──────── INPUT ────────

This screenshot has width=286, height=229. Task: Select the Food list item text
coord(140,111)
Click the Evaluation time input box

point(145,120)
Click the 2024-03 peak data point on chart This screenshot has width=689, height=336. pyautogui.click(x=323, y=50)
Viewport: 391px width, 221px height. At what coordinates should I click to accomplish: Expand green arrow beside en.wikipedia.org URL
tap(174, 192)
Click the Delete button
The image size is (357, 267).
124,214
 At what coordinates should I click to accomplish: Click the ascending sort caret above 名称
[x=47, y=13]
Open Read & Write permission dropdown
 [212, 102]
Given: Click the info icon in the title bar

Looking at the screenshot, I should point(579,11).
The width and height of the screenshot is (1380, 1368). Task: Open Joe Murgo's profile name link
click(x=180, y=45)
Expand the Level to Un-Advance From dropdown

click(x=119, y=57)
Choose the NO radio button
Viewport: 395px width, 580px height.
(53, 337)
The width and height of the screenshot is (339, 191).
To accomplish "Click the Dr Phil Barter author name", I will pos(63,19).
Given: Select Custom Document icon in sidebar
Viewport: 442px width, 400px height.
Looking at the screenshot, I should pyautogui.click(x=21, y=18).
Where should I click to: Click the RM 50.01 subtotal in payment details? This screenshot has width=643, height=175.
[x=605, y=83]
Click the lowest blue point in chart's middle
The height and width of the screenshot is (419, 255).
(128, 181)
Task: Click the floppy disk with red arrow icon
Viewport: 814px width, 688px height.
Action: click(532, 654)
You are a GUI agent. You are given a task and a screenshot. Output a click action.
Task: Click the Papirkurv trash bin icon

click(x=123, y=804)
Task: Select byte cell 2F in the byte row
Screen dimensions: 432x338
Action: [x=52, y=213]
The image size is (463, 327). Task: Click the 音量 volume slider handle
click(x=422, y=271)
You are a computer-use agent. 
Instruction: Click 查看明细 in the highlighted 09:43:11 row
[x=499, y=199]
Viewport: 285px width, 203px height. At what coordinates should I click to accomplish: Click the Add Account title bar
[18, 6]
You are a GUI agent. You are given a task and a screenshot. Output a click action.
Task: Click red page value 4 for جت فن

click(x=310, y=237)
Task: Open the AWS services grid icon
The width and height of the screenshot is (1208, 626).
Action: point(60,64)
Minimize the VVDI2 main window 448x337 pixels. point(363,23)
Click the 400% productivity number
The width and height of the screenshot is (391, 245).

────────

ASSIGNED TASK — Lines from the top of the entries through the line with "The width and height of the screenshot is (339, 191)." are to be transcribed exactly, and nothing more.

EXERCISE SOLUTION —
This screenshot has width=286, height=229. Task: Select the Food list item text
coord(140,111)
Click the Evaluation time input box

point(145,120)
Click the 2024-03 peak data point on chart This screenshot has width=689, height=336. pyautogui.click(x=323, y=50)
Viewport: 391px width, 221px height. At what coordinates should I click to accomplish: Expand green arrow beside en.wikipedia.org URL
tap(174, 192)
Click the Delete button
The image size is (357, 267).
124,214
 At what coordinates should I click to accomplish: Click the ascending sort caret above 名称
[x=47, y=13]
Open Read & Write permission dropdown
 [212, 102]
Given: Click the info icon in the title bar

Looking at the screenshot, I should point(579,11).
The width and height of the screenshot is (1380, 1368). Task: Open Joe Murgo's profile name link
click(x=180, y=45)
Expand the Level to Un-Advance From dropdown

click(x=119, y=57)
Choose the NO radio button
Viewport: 395px width, 580px height.
(53, 337)
The width and height of the screenshot is (339, 191).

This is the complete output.